----- The data -----
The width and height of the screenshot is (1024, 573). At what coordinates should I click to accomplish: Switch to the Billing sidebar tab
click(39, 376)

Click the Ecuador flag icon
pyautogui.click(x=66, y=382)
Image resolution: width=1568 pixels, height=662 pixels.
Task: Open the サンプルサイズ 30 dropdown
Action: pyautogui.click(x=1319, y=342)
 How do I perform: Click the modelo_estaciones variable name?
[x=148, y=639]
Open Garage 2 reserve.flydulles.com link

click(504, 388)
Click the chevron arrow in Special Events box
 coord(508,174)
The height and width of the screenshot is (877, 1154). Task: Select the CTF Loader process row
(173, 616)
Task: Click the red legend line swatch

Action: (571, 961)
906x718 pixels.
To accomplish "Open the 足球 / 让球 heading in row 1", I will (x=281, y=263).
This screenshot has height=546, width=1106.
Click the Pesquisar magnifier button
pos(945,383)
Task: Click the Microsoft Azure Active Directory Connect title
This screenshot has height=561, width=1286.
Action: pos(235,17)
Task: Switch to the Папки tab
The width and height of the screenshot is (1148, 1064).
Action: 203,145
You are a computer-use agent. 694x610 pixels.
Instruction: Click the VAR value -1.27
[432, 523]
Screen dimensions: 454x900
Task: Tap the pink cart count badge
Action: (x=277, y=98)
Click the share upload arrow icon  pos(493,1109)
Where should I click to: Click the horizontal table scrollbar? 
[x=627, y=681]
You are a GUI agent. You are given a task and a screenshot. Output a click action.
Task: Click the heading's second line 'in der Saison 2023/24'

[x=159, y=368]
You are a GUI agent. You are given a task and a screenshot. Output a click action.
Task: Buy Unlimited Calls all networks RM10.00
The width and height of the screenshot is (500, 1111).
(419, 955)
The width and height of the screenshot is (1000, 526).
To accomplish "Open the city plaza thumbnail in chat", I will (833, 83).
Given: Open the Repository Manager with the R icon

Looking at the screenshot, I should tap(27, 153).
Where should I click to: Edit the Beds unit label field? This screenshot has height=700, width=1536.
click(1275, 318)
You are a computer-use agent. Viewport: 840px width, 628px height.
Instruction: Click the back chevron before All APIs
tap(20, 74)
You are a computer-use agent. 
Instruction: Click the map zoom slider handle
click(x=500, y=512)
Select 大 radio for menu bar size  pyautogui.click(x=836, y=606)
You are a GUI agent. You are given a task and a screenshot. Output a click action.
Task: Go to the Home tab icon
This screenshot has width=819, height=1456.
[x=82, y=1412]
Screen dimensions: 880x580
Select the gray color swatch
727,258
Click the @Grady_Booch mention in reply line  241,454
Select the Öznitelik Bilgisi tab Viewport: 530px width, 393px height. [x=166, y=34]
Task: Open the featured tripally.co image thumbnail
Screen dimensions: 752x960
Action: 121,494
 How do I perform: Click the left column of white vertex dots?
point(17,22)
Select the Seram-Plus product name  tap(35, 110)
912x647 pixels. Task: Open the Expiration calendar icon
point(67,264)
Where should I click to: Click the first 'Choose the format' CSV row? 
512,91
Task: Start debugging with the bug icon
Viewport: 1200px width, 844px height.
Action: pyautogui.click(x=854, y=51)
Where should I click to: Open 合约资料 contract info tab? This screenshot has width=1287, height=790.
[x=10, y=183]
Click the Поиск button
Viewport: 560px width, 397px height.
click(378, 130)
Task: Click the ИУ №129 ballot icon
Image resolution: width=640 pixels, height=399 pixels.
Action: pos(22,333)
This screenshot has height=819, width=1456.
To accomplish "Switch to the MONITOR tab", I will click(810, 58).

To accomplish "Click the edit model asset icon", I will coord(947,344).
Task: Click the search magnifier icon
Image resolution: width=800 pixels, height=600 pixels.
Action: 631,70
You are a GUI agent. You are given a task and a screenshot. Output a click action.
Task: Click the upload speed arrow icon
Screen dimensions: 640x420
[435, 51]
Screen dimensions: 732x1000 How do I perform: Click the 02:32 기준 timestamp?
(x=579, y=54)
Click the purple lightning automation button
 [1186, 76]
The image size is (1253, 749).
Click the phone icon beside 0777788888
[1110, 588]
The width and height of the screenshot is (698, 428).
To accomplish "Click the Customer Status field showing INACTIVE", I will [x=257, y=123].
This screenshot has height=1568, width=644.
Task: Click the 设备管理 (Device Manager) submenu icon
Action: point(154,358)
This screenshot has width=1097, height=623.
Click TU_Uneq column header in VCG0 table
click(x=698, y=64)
-----
### Your instructions:
What is needed is a word-for-word copy of all the records above.

### Problem solution:
The width and height of the screenshot is (1024, 573). At what coordinates should I click to accomplish: Switch to the Billing sidebar tab
click(39, 376)

Click the Ecuador flag icon
pyautogui.click(x=66, y=382)
Image resolution: width=1568 pixels, height=662 pixels.
Task: Open the サンプルサイズ 30 dropdown
Action: pyautogui.click(x=1319, y=342)
 How do I perform: Click the modelo_estaciones variable name?
[x=148, y=639]
Open Garage 2 reserve.flydulles.com link

click(504, 388)
Click the chevron arrow in Special Events box
 coord(508,174)
The height and width of the screenshot is (877, 1154). Task: Select the CTF Loader process row
(173, 616)
Task: Click the red legend line swatch

Action: (571, 961)
906x718 pixels.
To accomplish "Open the 足球 / 让球 heading in row 1", I will (x=281, y=263).
This screenshot has height=546, width=1106.
Click the Pesquisar magnifier button
pos(945,383)
Task: Click the Microsoft Azure Active Directory Connect title
This screenshot has height=561, width=1286.
Action: pos(235,17)
Task: Switch to the Папки tab
The width and height of the screenshot is (1148, 1064).
Action: 203,145
You are a computer-use agent. 694x610 pixels.
Instruction: Click the VAR value -1.27
[432, 523]
Screen dimensions: 454x900
Task: Tap the pink cart count badge
Action: (x=277, y=98)
Click the share upload arrow icon  pos(493,1109)
Where should I click to: Click the horizontal table scrollbar? 
[x=627, y=681]
You are a GUI agent. You are given a task and a screenshot. Output a click action.
Task: Click the heading's second line 'in der Saison 2023/24'

[x=159, y=368]
You are a GUI agent. You are given a task and a screenshot. Output a click action.
Task: Buy Unlimited Calls all networks RM10.00
The width and height of the screenshot is (500, 1111).
(419, 955)
The width and height of the screenshot is (1000, 526).
To accomplish "Open the city plaza thumbnail in chat", I will (833, 83).
Given: Open the Repository Manager with the R icon

Looking at the screenshot, I should tap(27, 153).
Where should I click to: Edit the Beds unit label field? This screenshot has height=700, width=1536.
click(1275, 318)
You are a computer-use agent. Viewport: 840px width, 628px height.
Instruction: Click the back chevron before All APIs
tap(20, 74)
You are a computer-use agent. 
Instruction: Click the map zoom slider handle
click(x=500, y=512)
Select 大 radio for menu bar size  pyautogui.click(x=836, y=606)
You are a GUI agent. You are given a task and a screenshot. Output a click action.
Task: Go to the Home tab icon
This screenshot has width=819, height=1456.
[x=82, y=1412]
Screen dimensions: 880x580
Select the gray color swatch
727,258
Click the @Grady_Booch mention in reply line  241,454
Select the Öznitelik Bilgisi tab Viewport: 530px width, 393px height. [x=166, y=34]
Task: Open the featured tripally.co image thumbnail
Screen dimensions: 752x960
Action: 121,494
 How do I perform: Click the left column of white vertex dots?
point(17,22)
Select the Seram-Plus product name  tap(35, 110)
912x647 pixels. Task: Open the Expiration calendar icon
point(67,264)
Where should I click to: Click the first 'Choose the format' CSV row? 
512,91
Task: Start debugging with the bug icon
Viewport: 1200px width, 844px height.
Action: pyautogui.click(x=854, y=51)
Where should I click to: Open 合约资料 contract info tab? This screenshot has width=1287, height=790.
[x=10, y=183]
Click the Поиск button
Viewport: 560px width, 397px height.
click(378, 130)
Task: Click the ИУ №129 ballot icon
Image resolution: width=640 pixels, height=399 pixels.
Action: pos(22,333)
This screenshot has height=819, width=1456.
To accomplish "Switch to the MONITOR tab", I will click(810, 58).

To accomplish "Click the edit model asset icon", I will coord(947,344).
Task: Click the search magnifier icon
Image resolution: width=800 pixels, height=600 pixels.
Action: 631,70
You are a GUI agent. You are given a task and a screenshot. Output a click action.
Task: Click the upload speed arrow icon
Screen dimensions: 640x420
[435, 51]
Screen dimensions: 732x1000 How do I perform: Click the 02:32 기준 timestamp?
(x=579, y=54)
Click the purple lightning automation button
 [1186, 76]
The image size is (1253, 749).
Click the phone icon beside 0777788888
[1110, 588]
The width and height of the screenshot is (698, 428).
To accomplish "Click the Customer Status field showing INACTIVE", I will [x=257, y=123].
This screenshot has height=1568, width=644.
Task: Click the 设备管理 (Device Manager) submenu icon
Action: point(154,358)
This screenshot has width=1097, height=623.
Click TU_Uneq column header in VCG0 table
click(x=698, y=64)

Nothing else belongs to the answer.